A popular beer at the time, Rhinegold — sponsored an annual “Miss Rhinegold” contest. The local grocery store had posters of “Rhinegold Girl” hopefuls, and on the grocery store counter were ballots for you to vote for the one you thought the most beautiful.
I had my choice of several blondes, a couple of brunettes, and perhaps one each with auburn and red hair. This was a difficult choice for me and my friends every year, as each young woman appeared more beautiful than the next — and all, of course, the very image of beauty: creamy white skin, blue, green or hazel eyes, silky hair.
When the Mickey Mouse Club started its television show, I was in a child’s heaven. I really liked Annette Funicello, but I thought the most perfect-looking little girl in the whole world was my namesake, the blonde Karen.
My friends and I listened to the music of singers like LaVerne Baker and groups like the Five Satins and the Platters, but the singers we saw on TV were Perry Como and groups like the Four Freshmen.
When I was young and the world was white, if a black person was in a movie I knew about long before it appeared at the local movie theater because it would be the talk of the neighborhood. If a black person appeared on TV, we would run to the next-door neighbor’s apartment with the earth-shaking news that “Harry Belafonte is on!”

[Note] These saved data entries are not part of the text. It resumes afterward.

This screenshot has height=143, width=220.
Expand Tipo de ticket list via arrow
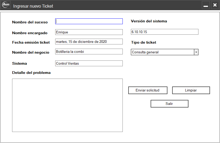pyautogui.click(x=196, y=52)
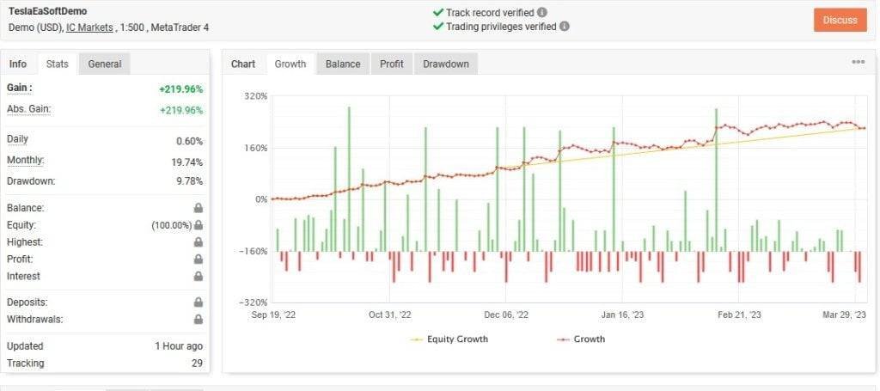880x391 pixels.
Task: Click the info icon beside Track record verified
Action: [542, 13]
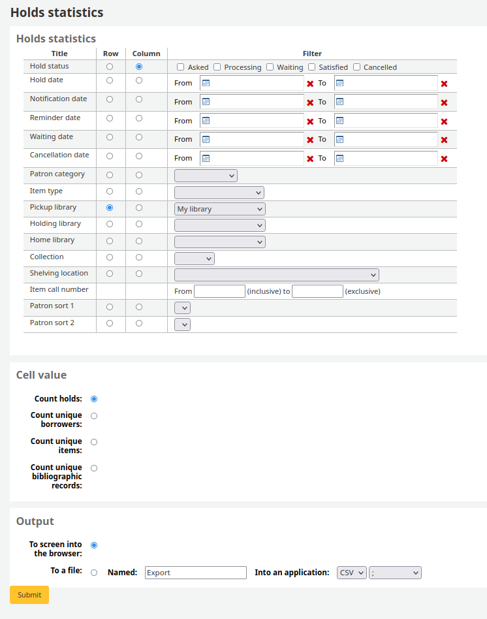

Sidney Poitier was the most visible black actor in Hollywood, and my friends and I wouldn’t dream of missing a movie he was in. His roles had dignity and substance denied so many other black actors at the time. But whereas now he seems to have earned the right to play the role of a man, then, whether he was a handyman or a detective, he was always a black man. In any case, the man who played “Mr. Tibbs” is now the Honorable Mr. Sidney Poitier, Ambassador of the Bahamas to Japan.
I can think of no black actresses of that era who enjoyed Poitier’s level of success. As a young girl I admired Dorothy Dandridge, a beautiful and talented actress who I think might have been a big star if she had been white. Because she was so seldom seen and not popularly known, I often thought she was a figment of my imagination.
Hollywood regularly found material in dramatizing the lives of entertainers. Glenn Miller, Benny Goodman, the Dorsey Brothers and Fanny Brice are all prominent entertainers who, among others, had their stories told on the silver screen. No doubt they had stories to tell, but what about Bessie Smith, Nat “King” Cole, Ella Fitzgerald, Duke Ellington? Surely they had “stories” too. It wasn’t until recently that Hollywood seemed to think jazz legends Billie Holiday and Charlie Parker had interesting lives worth preserving on celluloid.
It’s only in contemporary films that one can see black men cast in the roles of lovers and fathers and heroes — black people playing real people, not stereotypes. Better late than never, I guess, but it sure seems late when you think Americans of African descent represent the 15th generation in the United States. Certainly it’s not a matter of quotas but of reality. The real world is not mostly white.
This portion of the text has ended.